As we reported previously, the U.S. Department of the Interior (Department) issued a letter on August 6, indicating it had declined to take action regarding Florida’s state-tribal gaming compact (the Compact) within the 45-day window prescribed under the Indian Gaming Regulatory Act (IGRA). As a result, the Compact is “considered to have been approved” by operation of law. On August 16, two Florida-based gaming operators filed a lawsuit seeking to vacate the Department’s decision. If the Department can overcome this legal challenge, its August 6 decision will likely inspire tribal-state gaming expansion in other states.
THE DEPARTMENT’S DECISION
In the August 6 letter, the Department asserts that the Seminole Tribe’s (Tribe) “hub and spoke” sports betting model (whereby servers located on tribal land act as the “hub” for bets placed throughout the state) does not violate the provision in the IGRA that limits gaming to tribal lands because it is explicitly authorized under both the Compact and state law. In reaching this conclusion, the Department points out that the IGRA expressly provides that a tribe and state government shall negotiate the parameters for tribal gaming. The Department notes further that “[w]hen developing IGRA’s framework for tribal-state compacts, Congress stressed the importance of tribes and states engaging in dialogue over how best to achieve tribal gaming’s ‘mutual benefits.” The Department also stresses that the IGRA “should not be an impediment to tribes that seek to modernize their gaming offerings” and asserts the Compact’s mobile betting terms align with the policy goals of IGRA to “promote tribal economic development while ensuring regulatory control of Indian gaming.”
The Department’s decision sends a clear message to states interested in taking a similar route to legalizing online betting: as long as the proposed framework has been explicitly authorized under both a tribal-state compact and state law, the Department is unlikely to interfere.

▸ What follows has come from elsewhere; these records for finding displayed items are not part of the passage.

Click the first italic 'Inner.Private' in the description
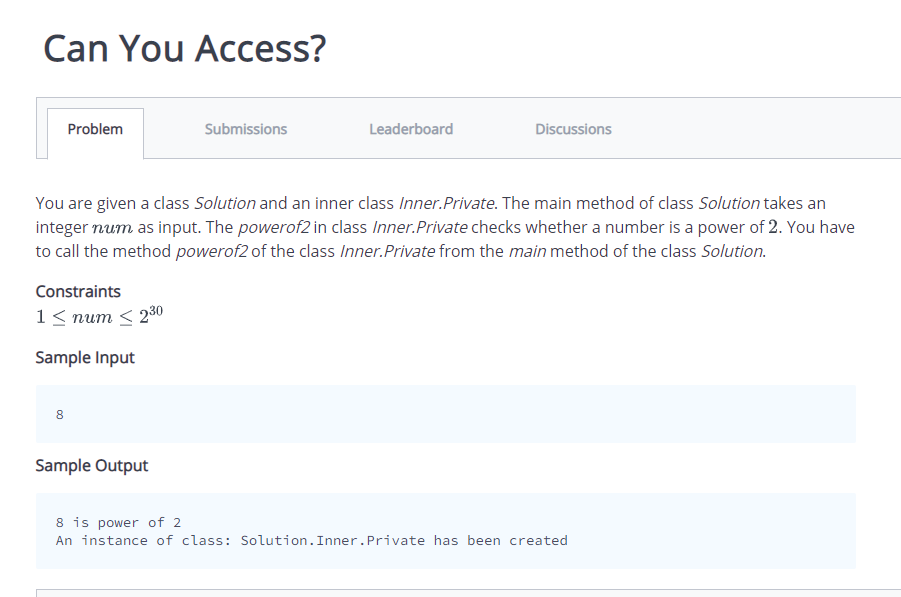 [x=446, y=203]
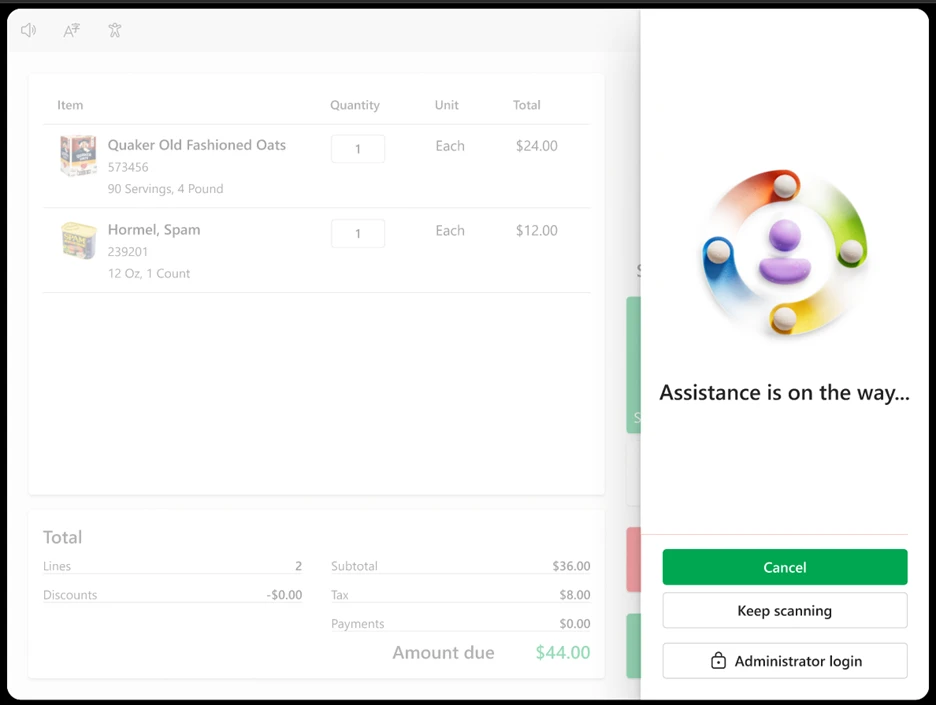Click the quantity field for Hormel Spam
This screenshot has width=936, height=705.
pyautogui.click(x=357, y=234)
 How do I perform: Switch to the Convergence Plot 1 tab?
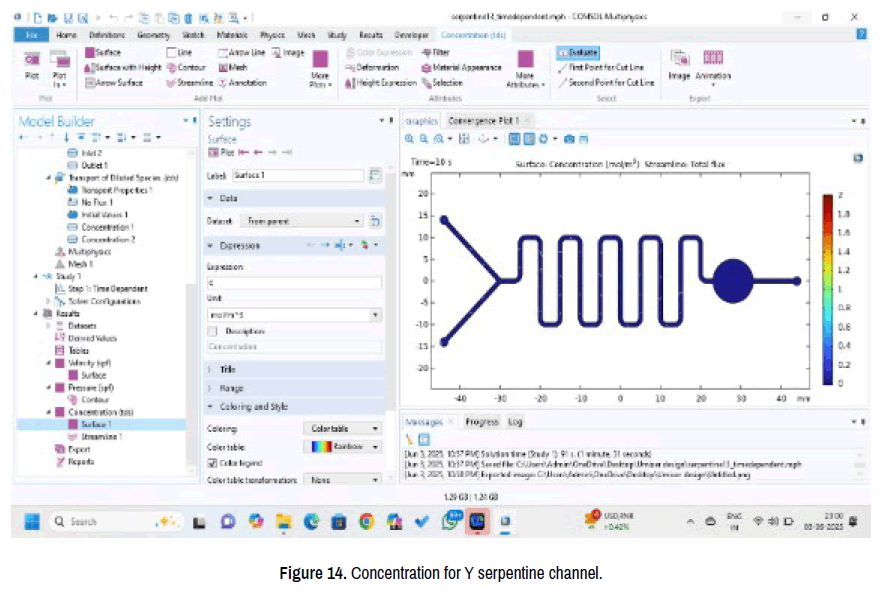click(x=484, y=120)
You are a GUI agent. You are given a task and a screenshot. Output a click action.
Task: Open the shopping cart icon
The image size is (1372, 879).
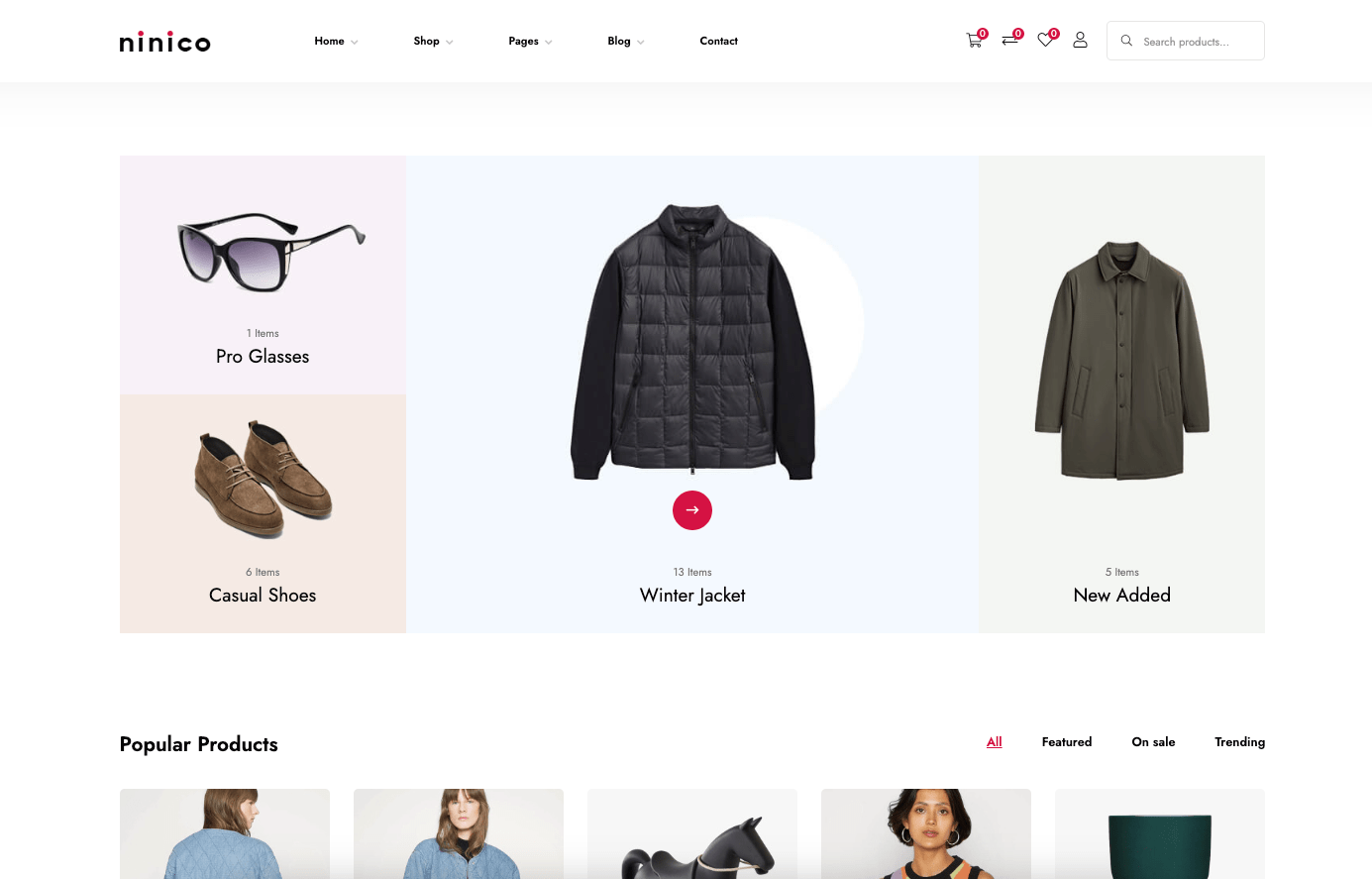pos(974,41)
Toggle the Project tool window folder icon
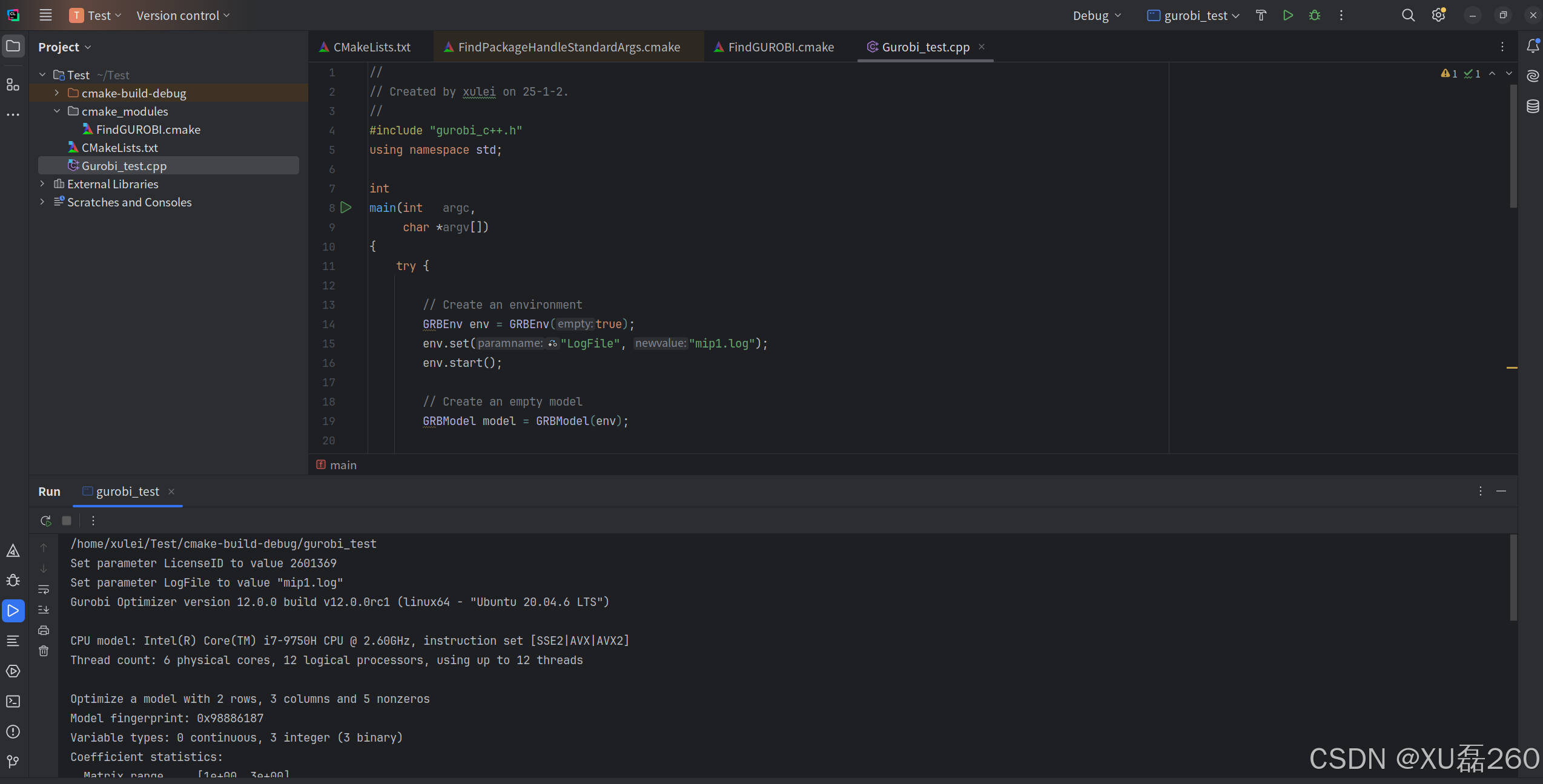The image size is (1543, 784). click(x=13, y=46)
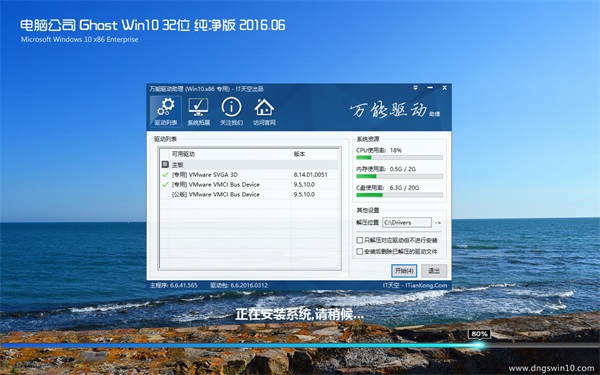Toggle checkmark for [专用] VMware VMCI Bus Device

coord(165,184)
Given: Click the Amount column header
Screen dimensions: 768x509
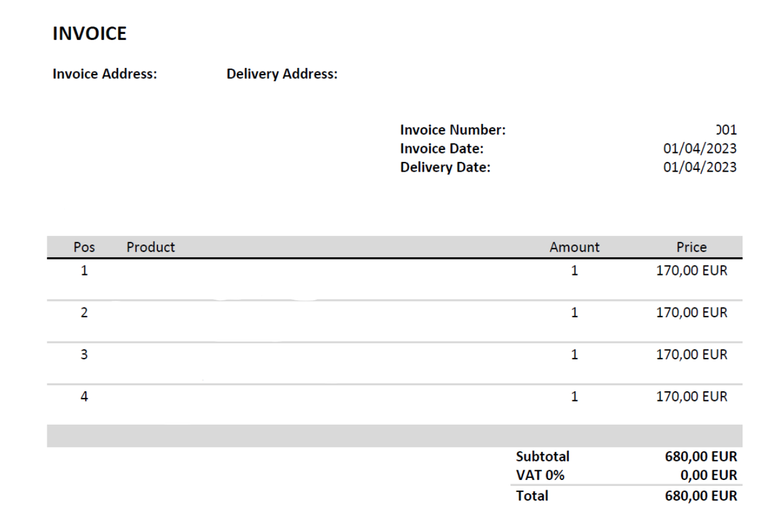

The Department’s refusal to “read restrictions into the IGRA that do not exist” signals an intent to take a more “hands-off” approach to tribal gaming expansion moving forward, giving state governments and federally-recognized tribes the space to decide how modern tribal gaming operations in their state should look.
PENDING LEGAL CHALLENGE
On August 16, two Florida-based gaming operators initiated a lawsuit seeking to vacate the Department’s decision. In the complaint, the operators allege three grounds for vacatur. They argue first that by approving the Compact’s “hub and spoke” betting model, the Department exceeded their authority under the IGRA, which only allows the Department to approve state-tribal gaming compacts “to the extent they concern ‘gaming on tribal lands.’” They assert that because the Compact “authorizes Internet gambling throughout the state of Florida,” it does not merely concern “gaming on tribal land.”
Next, the operators argue the Compact violates the Federal Wire Act and the Unlawful Internet Gambling Enforcement Act because it permits internet and bank wire transmissions relating to sports betting between the Tribe’s reservations and the rest of Florida, where sports betting is otherwise illegal.
Finally, the operators argue the Compact violates the Fifth Amendment’s guarantee of equal protection because it grants the Tribe a statewide monopoly over internet sports gambling throughout Florida “even as it remains a serious criminal offense for anyone else” to conduct sports betting operations.
We will monitor the progress of the pending lawsuit against the Department and provide further analysis of any significant developments.